What is needed
For the string "will", find every matching line in the records and copy it.

Stored items
#####

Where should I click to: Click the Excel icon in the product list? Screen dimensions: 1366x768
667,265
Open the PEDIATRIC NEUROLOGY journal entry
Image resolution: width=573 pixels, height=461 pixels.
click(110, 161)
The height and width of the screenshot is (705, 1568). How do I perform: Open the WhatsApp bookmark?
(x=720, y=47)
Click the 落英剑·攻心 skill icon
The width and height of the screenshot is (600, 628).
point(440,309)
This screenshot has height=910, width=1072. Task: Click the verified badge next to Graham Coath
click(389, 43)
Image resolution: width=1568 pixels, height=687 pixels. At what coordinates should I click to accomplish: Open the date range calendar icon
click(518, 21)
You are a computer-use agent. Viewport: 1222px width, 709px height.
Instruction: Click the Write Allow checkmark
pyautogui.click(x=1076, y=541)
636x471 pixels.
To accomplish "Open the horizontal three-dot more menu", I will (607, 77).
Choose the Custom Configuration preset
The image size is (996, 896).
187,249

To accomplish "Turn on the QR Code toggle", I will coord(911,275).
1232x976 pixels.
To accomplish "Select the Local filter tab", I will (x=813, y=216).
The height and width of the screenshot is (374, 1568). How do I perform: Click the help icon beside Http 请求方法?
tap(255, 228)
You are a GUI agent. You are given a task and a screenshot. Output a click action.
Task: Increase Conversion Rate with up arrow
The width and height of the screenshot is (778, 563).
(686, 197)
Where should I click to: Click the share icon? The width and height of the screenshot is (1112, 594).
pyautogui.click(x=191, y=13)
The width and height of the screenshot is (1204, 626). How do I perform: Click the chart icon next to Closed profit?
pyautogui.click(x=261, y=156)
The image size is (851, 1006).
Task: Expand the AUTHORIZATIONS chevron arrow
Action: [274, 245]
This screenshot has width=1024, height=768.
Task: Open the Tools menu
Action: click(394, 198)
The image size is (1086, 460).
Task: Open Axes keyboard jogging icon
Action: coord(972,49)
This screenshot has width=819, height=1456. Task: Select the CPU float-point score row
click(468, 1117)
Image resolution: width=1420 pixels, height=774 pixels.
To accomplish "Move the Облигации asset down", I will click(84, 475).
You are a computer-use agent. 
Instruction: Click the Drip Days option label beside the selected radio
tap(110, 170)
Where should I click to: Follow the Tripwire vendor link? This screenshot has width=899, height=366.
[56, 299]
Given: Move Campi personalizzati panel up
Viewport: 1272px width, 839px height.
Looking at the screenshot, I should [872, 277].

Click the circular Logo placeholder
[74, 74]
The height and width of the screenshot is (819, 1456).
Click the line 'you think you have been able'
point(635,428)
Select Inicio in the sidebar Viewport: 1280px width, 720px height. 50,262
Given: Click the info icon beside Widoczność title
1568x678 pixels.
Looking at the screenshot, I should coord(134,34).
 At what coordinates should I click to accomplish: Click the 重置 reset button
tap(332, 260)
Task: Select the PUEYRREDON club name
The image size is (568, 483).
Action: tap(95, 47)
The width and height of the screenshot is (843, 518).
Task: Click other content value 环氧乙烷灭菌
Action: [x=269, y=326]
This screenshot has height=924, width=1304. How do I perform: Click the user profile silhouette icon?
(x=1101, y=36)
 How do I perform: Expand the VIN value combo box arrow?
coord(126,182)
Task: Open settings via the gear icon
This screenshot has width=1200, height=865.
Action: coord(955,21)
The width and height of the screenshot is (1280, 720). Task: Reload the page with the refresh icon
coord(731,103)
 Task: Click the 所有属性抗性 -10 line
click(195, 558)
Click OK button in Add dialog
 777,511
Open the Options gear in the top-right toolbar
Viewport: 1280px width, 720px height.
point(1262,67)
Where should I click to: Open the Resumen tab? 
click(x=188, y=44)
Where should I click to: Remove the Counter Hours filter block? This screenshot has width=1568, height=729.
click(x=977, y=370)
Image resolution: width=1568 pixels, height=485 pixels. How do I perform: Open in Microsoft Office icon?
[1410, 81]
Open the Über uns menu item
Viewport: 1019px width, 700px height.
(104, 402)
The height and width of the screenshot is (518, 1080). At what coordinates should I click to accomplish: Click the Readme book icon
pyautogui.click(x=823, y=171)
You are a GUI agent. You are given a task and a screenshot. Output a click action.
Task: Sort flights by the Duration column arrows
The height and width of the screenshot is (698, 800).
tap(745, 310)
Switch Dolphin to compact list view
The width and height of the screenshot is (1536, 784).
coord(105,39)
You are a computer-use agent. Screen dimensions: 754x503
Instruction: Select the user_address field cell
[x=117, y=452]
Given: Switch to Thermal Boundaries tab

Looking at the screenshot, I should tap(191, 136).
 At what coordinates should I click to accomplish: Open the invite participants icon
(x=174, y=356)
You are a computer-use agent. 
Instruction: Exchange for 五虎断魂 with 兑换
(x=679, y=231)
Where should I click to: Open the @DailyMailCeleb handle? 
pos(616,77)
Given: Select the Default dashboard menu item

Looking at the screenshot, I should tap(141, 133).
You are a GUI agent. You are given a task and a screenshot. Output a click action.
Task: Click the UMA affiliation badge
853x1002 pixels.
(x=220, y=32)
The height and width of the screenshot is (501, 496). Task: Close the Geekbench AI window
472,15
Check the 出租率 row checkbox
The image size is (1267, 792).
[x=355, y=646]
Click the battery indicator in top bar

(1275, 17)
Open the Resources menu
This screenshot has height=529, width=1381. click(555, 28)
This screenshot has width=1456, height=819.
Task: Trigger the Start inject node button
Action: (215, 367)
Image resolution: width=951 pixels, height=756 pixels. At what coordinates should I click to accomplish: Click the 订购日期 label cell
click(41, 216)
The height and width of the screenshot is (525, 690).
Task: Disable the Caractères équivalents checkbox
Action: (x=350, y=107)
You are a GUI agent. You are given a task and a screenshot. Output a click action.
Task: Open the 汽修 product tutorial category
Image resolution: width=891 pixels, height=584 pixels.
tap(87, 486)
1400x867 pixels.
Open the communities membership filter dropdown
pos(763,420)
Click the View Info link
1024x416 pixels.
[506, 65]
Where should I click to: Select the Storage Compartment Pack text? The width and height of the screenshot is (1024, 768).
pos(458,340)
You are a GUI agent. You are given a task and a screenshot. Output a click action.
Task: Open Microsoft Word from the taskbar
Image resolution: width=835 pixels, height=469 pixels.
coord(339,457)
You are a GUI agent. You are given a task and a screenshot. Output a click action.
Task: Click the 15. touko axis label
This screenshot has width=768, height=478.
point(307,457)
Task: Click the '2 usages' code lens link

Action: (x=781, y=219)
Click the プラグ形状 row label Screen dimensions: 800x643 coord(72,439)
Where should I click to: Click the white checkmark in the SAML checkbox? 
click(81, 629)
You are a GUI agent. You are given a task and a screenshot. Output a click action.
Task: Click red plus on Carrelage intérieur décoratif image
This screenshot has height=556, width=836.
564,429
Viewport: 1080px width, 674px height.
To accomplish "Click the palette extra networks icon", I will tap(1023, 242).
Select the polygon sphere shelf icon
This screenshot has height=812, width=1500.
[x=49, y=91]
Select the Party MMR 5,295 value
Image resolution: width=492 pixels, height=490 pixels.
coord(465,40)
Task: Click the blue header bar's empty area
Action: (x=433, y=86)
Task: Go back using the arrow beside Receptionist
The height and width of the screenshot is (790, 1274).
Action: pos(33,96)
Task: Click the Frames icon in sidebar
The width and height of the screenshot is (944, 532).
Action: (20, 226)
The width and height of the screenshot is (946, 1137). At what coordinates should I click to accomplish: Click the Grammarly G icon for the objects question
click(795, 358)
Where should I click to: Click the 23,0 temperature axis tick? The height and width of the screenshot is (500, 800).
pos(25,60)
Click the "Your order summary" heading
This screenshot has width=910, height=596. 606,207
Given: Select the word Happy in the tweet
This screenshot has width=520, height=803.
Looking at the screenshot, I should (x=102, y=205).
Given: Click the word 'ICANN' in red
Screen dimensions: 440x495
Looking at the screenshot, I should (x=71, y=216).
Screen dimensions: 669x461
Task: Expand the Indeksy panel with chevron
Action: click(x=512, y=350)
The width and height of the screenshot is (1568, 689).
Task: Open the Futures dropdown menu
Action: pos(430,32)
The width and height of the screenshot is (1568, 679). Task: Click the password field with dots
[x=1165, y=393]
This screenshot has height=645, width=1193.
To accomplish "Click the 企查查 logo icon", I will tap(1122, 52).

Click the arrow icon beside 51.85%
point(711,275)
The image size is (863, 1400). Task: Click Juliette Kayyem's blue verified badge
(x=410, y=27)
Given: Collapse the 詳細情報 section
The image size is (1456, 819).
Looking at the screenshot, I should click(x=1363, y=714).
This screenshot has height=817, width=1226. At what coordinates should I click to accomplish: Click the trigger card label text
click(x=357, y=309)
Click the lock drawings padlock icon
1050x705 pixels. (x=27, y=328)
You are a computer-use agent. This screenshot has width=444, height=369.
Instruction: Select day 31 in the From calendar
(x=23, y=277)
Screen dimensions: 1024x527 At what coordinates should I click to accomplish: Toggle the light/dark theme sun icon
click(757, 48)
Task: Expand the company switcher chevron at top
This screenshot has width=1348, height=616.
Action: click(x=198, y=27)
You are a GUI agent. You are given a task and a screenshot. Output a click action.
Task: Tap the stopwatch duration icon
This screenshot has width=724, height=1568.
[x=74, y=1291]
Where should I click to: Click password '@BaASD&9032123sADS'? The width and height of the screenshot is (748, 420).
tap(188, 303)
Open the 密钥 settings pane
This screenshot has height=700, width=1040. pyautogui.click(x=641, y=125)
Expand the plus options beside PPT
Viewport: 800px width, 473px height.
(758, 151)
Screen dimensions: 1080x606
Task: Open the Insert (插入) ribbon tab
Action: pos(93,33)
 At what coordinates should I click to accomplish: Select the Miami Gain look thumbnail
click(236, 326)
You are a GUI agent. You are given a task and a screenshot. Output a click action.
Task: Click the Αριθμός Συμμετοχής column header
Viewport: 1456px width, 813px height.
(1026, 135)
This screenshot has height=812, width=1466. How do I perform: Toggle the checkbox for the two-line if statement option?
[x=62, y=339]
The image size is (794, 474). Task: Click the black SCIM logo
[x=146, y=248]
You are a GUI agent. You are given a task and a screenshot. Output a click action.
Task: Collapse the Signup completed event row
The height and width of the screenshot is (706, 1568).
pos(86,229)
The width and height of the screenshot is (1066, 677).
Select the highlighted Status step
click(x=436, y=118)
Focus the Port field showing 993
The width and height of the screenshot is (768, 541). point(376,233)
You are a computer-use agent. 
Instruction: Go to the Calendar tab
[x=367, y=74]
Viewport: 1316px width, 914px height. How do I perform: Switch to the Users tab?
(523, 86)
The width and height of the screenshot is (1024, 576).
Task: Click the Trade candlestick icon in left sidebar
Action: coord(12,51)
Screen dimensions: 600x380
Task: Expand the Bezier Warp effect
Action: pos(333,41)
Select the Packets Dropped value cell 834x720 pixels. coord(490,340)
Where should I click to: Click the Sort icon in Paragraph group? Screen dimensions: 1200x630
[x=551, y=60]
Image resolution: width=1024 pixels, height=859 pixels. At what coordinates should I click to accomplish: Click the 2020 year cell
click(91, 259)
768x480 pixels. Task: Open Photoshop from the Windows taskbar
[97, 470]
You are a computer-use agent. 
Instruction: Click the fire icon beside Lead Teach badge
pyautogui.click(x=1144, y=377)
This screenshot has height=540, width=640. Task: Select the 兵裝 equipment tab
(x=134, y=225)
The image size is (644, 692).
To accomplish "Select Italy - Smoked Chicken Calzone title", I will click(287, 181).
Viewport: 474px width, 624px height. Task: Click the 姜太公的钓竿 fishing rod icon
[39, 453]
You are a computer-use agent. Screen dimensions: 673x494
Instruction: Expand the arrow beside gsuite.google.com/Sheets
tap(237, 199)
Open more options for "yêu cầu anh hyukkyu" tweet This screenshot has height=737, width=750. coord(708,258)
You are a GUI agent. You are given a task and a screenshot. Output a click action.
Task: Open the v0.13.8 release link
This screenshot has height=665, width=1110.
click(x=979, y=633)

#####

Answer box
To accomplish "Open the horizontal three-dot more menu", I will (607, 77).
To accomplish "Turn on the QR Code toggle", I will coord(911,275).
To accomplish "Select the Local filter tab", I will (x=813, y=216).
To accomplish "Move the Облигации asset down", I will click(84, 475).
To accomplish "Click the palette extra networks icon", I will tap(1023, 242).
To accomplish "Click the 企查查 logo icon", I will tap(1122, 52).
To accomplish "Select Italy - Smoked Chicken Calzone title", I will click(287, 181).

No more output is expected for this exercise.